Justice

Moms Letter Exposes Truth About Parenting Posts on Social Media

June 20th 2016

By:
Taylor Bell

When it comes to parenting, looks can can be quite deceiving, especially online.

In a brutally honest Facebook post last week, Australian mother Storm-Manea Ellyatt exposes social media's tendency to romanticize parenthood while failing to address the frustration and unique challenges that parents often face.

In an emailed statement, Ellyat told ATTN: that she was inspired to write the Facebook post after she suffered an emotional "meltdown" following days of stress in taking care of her son.

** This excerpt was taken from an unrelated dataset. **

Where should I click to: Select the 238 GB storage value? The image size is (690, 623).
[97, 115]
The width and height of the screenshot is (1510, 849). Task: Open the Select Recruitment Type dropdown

In the beginning of the post, Ellyatt calls out the lack of transparency about parenting from advertisers, social media users and society in general:

"It feels like a sick joke you never quite understood until this moment All those cute bonds ads, miniature Nike shoes, adorable baby shower gifts, baby spam on instagram, squad dates with your mum posse and those god damn laceylaners lied to me. Not once did I see an ad with a mum locked in her cupboard crying in her leaked stained pjs from 3 days ago, covered in sweat and vomit, praying to every god imaginable for the strength and patience to go back to the shitshow that is now their life. The once calm, poised, patient goddess, who could sling [sic] cocktials, swear with sailors and dance uninhibited until tomorrow afternoon, can bearly hold a conversation, hold her eyes open or the tears back from this new found “bliss.” — Storm-Manea Ellyatt

Ellyat goes on to elaborate of the "irony" in parenting, calling attention to the fact that parents often are condemned if they dare to express any frustration about raising a child. Because of the social pressure to highlight your accomplishments as mother or father, Ellyatt says it is hard for parents to express their failures.

"And the irony, oh the irony that everyone hates it at one point or another but you have to remember that hating it out loud is a kick in the face to everyone that would give everything for a moment of “hating it." So you post the photo, you cliché the fuck out of your status because your hashtag loving it hashtag mumlife hashtag soblessed and when people ask you, you say with all the vigour of 2 hrs sleep 'its honestly the most amazing thing that’s ever happened to me,' and when there’s no cameras, no people and no [sic] judgement you let out the loudest FUUUCKKK YOOOOUUUU known to man, although it’s under your breathe, or screamed into a pillow, or yelled from the [sic] foetal position of your cupboard because your little ones finally asleep. So we somehow pick our shattered self off the floor, trying to piece together a resemblance of a person and do it all again."

In the end, Ellyatt applauds parents for having the guts to get up and carry on.

"Cheers all you amazing parents that dust yourselves off and do it again, with the smile of a thousand curse words, shattered souls and hopefully a strong coffee or wine in hand. Your my people x o x."

Ellyatt isn't alone; most moms and dads find parenting really stressful.

The stress of raising children is something that many parents face. According to a Pew Research Center, "fifty-six percent of all working parents say the balancing act is difficult, and those who do are more likely to say that parenting is tiring and stressful, and less likely to find it always enjoyable and rewarding," the New York Times reported.

The Pew study provides some details about why so many working parents find it stressful; they never have time to slow down and relax. "In fact, four-in-ten full-time working moms say they always feel rushed, even to do the things they have to do," the Pew study reports. 

Although this may not be the image that parents convey on social media, Ellyatt told ATTN: the need for "realistic depictions" of parenting is important.

"I think social media is a curation of our life, which is totally fine," Ellyatt told ATTN:. "We pick and choose what we want to share and how we are publicly perceived. There doesn't seem to be anyone on social media portraying the WHOLE experience and at times when you feel like you're struggling, it can be crushing to see everyone else loving every second of it. Everyone knows baby spam, a cute photo of your child, a doting parent, but in the throes of a bad day you can see that and think you're such a failure. We don't need more reasons to feel guilty. I just want to see more realistic depictions so I know at my worst someone understands and at my best someone does too."

Editor's note: The story has been updated to include Ellyatt's comments.